[ovs-dev] [PATCH ovn v2] northd: Add lflows to send all pkts to conntrack if LB is configured on a lswitch.
Mark Michelson
mmichels at redhat.com
Fri Sep 11 14:43:46 UTC 2020
Acked-by: Mark Michelson <mmichels at redhat.com>
Thanks Numan!
On 9/11/20 5:10 AM, numans at ovn.org wrote:
> From: Numan Siddique <numans at ovn.org>
>
> Prior to this patch, if a load balancer is configured on a logical switch but with no
> ACLs with allow-related configured, then in the ingress pipeline only the packets
> with ip.dst = VIP will be sent to conntrack using the zone id of the source logical port.
>
> If the backend of the load balancer, sends an invalid packet (for example invalid tcp
> sequence number), then such packets will be delivered to the source logical port VIF
> without unDNATting. This causes the source to reset the connection.
>
> This patch fixes this issue by sending all the packets to conntrack if a load balancer
> is configured on the logical switch. Because of this, any invalid (ct.inv) packets will
> be dropped in the ingress pipeline itself.
>
> Unfortunately this impacts the performance as now there will be extra recirculations
> because of ct and ct_commit (for new connections) actions.
>
> Reported-at: https://bugzilla.redhat.com/show_bug.cgi?id=1870359
> Reported-by: Tim Rozet (trozet at redhat.com)
> Signed-off-by: Numan Siddique <numans at ovn.org>
> ---
> v1 -> v2
> ----
> * Addressed the review comments from Dumitru and Mark.
>
> northd/ovn-northd.8.xml | 41 +++++++++++++++++-----
> northd/ovn-northd.c | 77 +++++++++++++++++++++++++----------------
> 2 files changed, 80 insertions(+), 38 deletions(-)
>
> diff --git a/northd/ovn-northd.8.xml b/northd/ovn-northd.8.xml
> index a275442a82..a9826e8e9e 100644
> --- a/northd/ovn-northd.8.xml
> +++ b/northd/ovn-northd.8.xml
> @@ -340,15 +340,12 @@
> it contains a priority-110 flow to move IPv6 Neighbor Discovery traffic
> to the next table.

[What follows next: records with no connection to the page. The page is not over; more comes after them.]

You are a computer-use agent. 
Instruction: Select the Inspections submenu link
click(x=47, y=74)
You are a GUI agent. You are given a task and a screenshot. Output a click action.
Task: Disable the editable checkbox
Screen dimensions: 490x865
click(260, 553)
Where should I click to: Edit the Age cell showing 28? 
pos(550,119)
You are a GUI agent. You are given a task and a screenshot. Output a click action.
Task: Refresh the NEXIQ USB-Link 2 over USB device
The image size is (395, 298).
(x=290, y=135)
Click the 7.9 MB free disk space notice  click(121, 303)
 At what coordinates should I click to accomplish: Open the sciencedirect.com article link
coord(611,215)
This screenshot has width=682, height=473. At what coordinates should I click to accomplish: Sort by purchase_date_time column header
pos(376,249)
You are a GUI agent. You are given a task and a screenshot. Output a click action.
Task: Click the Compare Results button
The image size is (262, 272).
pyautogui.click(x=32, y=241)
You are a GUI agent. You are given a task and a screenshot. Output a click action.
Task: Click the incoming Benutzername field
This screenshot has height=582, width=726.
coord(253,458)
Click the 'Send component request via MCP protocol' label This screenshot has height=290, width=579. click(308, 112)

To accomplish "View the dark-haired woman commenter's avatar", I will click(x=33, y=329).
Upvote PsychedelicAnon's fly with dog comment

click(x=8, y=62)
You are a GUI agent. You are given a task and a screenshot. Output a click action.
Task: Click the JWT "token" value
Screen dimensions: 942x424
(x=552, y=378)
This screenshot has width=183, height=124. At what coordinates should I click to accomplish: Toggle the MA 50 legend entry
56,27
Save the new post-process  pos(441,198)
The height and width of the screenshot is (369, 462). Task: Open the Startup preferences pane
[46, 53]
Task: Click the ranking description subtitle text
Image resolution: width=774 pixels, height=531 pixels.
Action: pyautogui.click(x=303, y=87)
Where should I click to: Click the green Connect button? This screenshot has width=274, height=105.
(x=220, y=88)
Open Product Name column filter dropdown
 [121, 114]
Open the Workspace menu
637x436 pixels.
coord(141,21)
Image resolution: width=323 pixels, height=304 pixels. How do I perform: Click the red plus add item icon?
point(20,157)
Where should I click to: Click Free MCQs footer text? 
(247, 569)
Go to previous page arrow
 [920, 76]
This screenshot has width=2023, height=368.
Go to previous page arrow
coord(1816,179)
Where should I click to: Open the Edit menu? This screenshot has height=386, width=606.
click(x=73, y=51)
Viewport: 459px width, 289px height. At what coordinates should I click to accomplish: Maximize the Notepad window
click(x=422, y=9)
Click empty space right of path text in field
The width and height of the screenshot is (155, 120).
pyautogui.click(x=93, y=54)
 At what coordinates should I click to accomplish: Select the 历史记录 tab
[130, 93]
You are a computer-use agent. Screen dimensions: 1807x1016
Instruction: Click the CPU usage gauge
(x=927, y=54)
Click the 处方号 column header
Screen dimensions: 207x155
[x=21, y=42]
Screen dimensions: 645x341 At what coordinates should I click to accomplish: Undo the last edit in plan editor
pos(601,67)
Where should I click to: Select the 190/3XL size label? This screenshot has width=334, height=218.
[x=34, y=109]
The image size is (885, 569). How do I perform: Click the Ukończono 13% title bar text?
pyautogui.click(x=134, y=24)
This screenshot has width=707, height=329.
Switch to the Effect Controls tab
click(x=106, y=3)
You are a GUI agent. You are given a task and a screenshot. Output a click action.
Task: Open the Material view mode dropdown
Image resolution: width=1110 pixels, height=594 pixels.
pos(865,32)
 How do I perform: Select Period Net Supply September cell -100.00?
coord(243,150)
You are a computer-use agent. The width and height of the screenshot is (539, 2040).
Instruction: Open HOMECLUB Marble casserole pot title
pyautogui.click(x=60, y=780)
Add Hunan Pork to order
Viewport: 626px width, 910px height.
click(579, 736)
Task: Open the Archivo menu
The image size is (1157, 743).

If load balancing rules with virtual IP addresses
> (and ports) are configured in <code>OVN_Northbound</code> database for a
> - logical switch datapath, a priority-100 flow is added for each configured
> - virtual IP address <var>VIP</var>. For IPv4 <var>VIPs</var>, the match is
> - <code>ip && ip4.dst == <var>VIP</var></code>. For IPv6
> - <var>VIPs</var>, the match is <code>ip &&
> - ip6.dst == <var>VIP</var></code>. The flow sets an action
> + logical switch datapath, a priority-100 flow is added with the match
> + <code>ip</code> to match on IP packets and sets the action
> <code>reg0[0] = 1; next;</code> to act as a hint for table
> <code>Pre-stateful</code> to send IP packets to the connection tracker
> - for packet de-fragmentation before eventually advancing to ingress table
> - <code>LB</code>.
> + for packet de-fragmentation before eventually advancing to ingress
> + table <code>LB</code>.
> If controller_event has been enabled and load balancing rules with
> empty backends have been added in <code>OVN_Northbound</code>, a 130 flow
> is added to trigger ovn-controller events whenever the chassis receives a
> @@ -356,6 +353,32 @@
> previously created, it will be associated to the empty_lb logical flow
> </p>
>
> + <p>
> + Prior to <code>OVN 20.09</code> we were setting the
> + <code>reg0[0] = 1</code> only if the IP destination matches the load
> + balancer VIP. However this had few issues cases where a logical switch
> + doesn't have any ACLs with <code>allow-related</code> action.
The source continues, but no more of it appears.